Output, word for word, every line from the start of the listing down to and including the line that contains "Given: Expand the Stego S dropdown arrow"; include nothing else.

[[ The records open ]]

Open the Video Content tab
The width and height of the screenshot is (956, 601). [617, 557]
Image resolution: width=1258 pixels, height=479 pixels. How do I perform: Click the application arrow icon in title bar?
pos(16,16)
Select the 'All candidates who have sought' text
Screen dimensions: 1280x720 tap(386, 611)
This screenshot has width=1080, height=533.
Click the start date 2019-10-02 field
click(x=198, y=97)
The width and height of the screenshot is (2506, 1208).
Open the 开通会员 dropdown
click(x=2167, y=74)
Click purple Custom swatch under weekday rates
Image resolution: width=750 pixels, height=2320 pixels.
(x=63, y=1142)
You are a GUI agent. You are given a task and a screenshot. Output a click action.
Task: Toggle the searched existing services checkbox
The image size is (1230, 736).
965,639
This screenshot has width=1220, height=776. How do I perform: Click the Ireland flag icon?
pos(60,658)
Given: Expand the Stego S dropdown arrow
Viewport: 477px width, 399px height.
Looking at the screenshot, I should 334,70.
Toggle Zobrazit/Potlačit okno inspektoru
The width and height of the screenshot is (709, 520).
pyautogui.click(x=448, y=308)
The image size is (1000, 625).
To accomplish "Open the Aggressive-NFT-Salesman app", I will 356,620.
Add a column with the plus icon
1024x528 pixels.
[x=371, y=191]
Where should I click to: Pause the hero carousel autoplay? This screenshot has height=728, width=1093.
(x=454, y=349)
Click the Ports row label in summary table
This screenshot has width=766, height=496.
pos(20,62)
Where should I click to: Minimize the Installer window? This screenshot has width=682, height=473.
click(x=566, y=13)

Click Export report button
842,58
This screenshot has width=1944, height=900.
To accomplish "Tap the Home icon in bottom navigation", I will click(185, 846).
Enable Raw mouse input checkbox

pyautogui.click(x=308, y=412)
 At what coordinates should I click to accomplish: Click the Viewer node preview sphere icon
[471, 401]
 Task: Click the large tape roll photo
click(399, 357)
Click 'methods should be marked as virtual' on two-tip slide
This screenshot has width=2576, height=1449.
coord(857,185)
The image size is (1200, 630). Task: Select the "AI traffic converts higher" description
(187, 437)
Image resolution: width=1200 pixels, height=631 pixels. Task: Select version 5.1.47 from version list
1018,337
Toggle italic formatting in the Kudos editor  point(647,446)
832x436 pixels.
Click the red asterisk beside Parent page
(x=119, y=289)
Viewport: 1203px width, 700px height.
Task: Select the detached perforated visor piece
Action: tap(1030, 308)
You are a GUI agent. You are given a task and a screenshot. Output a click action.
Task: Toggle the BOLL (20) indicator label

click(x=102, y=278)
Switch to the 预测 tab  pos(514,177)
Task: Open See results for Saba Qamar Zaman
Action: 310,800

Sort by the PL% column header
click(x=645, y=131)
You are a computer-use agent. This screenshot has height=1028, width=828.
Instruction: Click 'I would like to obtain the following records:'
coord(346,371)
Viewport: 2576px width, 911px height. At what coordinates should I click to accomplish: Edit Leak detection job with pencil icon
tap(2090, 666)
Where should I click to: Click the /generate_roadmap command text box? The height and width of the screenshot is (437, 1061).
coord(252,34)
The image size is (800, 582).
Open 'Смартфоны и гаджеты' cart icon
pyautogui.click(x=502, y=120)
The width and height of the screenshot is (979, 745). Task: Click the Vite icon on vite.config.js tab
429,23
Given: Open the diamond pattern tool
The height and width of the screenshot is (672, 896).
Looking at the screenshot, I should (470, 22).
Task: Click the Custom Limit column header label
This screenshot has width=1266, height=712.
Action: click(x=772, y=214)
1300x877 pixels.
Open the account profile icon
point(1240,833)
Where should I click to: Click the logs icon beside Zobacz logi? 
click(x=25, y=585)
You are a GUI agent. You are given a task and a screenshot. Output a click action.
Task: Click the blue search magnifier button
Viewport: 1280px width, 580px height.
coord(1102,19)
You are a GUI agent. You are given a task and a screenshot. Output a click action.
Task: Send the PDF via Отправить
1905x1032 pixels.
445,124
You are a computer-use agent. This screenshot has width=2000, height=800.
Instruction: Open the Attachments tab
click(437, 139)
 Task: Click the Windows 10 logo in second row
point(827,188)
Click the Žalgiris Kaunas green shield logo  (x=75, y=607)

[[ The records closed ]]

Response area:
Open the Video Content tab
The width and height of the screenshot is (956, 601). [617, 557]
Image resolution: width=1258 pixels, height=479 pixels. How do I perform: Click the application arrow icon in title bar?
pos(16,16)
Select the 'All candidates who have sought' text
Screen dimensions: 1280x720 tap(386, 611)
This screenshot has width=1080, height=533.
Click the start date 2019-10-02 field
click(x=198, y=97)
The width and height of the screenshot is (2506, 1208).
Open the 开通会员 dropdown
click(x=2167, y=74)
Click purple Custom swatch under weekday rates
Image resolution: width=750 pixels, height=2320 pixels.
(x=63, y=1142)
You are a GUI agent. You are given a task and a screenshot. Output a click action.
Task: Toggle the searched existing services checkbox
The image size is (1230, 736).
965,639
This screenshot has width=1220, height=776. How do I perform: Click the Ireland flag icon?
pos(60,658)
Given: Expand the Stego S dropdown arrow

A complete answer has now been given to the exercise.